Stored records:
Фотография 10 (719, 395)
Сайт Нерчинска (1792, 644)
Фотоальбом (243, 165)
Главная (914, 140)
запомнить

**Task objective:** Keeping every line exactly as it is, retype the entries shown above.

**Completed task:**
Фотография 10 (719, 395)
Сайт Нерчинска (1792, 644)
Фотоальбом (243, 165)
Главная (914, 140)
запомнить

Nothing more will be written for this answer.